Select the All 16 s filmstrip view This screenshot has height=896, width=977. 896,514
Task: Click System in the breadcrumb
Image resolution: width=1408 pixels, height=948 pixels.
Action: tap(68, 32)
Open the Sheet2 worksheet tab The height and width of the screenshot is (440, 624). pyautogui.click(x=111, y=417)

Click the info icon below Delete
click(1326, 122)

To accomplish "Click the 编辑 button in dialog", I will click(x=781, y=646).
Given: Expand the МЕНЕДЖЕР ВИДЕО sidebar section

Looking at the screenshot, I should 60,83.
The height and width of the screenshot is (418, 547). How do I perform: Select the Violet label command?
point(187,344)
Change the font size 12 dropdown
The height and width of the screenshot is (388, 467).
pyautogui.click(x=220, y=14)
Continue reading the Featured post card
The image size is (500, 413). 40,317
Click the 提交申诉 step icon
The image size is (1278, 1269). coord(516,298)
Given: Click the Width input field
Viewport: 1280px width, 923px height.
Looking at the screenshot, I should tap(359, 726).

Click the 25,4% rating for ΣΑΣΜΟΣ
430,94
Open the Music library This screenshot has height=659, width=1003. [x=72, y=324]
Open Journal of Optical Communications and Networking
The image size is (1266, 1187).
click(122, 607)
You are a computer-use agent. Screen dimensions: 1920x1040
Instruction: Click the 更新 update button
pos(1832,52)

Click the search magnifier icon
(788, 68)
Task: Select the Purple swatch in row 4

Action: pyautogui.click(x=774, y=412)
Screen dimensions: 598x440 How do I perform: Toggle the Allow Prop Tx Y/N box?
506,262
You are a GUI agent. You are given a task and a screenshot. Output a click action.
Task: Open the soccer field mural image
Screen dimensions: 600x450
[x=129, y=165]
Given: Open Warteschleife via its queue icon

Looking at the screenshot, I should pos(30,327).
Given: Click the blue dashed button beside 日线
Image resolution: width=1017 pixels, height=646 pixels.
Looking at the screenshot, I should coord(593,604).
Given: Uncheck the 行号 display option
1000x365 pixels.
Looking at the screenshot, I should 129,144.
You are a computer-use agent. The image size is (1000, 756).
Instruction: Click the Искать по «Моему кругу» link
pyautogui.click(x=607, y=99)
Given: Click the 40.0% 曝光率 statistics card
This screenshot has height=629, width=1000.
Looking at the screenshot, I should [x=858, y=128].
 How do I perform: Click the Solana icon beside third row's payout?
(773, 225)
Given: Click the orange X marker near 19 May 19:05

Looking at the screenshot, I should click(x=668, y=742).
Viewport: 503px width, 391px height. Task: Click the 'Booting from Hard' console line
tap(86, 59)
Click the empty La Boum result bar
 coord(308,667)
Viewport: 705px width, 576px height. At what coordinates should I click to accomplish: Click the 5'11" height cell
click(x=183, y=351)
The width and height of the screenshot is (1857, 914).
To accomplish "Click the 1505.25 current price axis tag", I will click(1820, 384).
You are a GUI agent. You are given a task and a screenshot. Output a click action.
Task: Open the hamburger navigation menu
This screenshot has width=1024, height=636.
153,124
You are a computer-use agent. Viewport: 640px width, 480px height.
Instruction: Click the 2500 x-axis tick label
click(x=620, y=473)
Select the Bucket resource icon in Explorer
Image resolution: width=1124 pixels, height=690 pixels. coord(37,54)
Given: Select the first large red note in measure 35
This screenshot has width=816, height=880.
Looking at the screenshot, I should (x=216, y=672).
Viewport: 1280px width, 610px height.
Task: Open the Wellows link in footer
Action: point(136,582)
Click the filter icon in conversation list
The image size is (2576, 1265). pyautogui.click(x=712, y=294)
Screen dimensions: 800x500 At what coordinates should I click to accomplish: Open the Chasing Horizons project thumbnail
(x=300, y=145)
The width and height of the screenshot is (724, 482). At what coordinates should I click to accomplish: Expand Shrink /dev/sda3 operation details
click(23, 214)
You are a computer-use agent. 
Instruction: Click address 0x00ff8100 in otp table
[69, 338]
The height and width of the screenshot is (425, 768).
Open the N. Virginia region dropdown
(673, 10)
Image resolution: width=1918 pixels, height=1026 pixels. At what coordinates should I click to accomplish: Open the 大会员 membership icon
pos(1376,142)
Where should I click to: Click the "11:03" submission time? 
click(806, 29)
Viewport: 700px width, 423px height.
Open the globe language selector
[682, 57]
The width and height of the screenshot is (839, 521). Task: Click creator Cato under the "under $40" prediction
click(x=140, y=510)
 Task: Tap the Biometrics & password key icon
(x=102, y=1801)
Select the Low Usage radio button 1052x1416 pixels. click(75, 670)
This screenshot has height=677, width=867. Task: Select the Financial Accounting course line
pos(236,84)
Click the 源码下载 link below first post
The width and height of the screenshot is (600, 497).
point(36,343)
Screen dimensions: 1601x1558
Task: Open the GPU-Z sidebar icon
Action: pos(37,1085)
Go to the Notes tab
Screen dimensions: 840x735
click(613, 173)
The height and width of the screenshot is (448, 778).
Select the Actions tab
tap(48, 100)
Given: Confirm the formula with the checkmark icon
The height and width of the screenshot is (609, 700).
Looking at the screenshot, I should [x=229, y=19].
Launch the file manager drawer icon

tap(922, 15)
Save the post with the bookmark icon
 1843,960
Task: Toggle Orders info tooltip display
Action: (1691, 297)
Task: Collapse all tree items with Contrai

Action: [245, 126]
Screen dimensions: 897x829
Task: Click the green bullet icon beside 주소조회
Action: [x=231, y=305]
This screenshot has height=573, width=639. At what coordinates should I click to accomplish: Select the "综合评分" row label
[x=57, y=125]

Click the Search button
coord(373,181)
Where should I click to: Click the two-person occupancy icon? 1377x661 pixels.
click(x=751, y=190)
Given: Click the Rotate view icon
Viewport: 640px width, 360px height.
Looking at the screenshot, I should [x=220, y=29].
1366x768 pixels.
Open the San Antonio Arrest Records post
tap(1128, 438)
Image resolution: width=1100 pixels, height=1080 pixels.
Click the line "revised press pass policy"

========================================================================

Out of the data above, return each line where the word "field" can be found.

Given: Click the Width input field
Task: Open the soccer field mural image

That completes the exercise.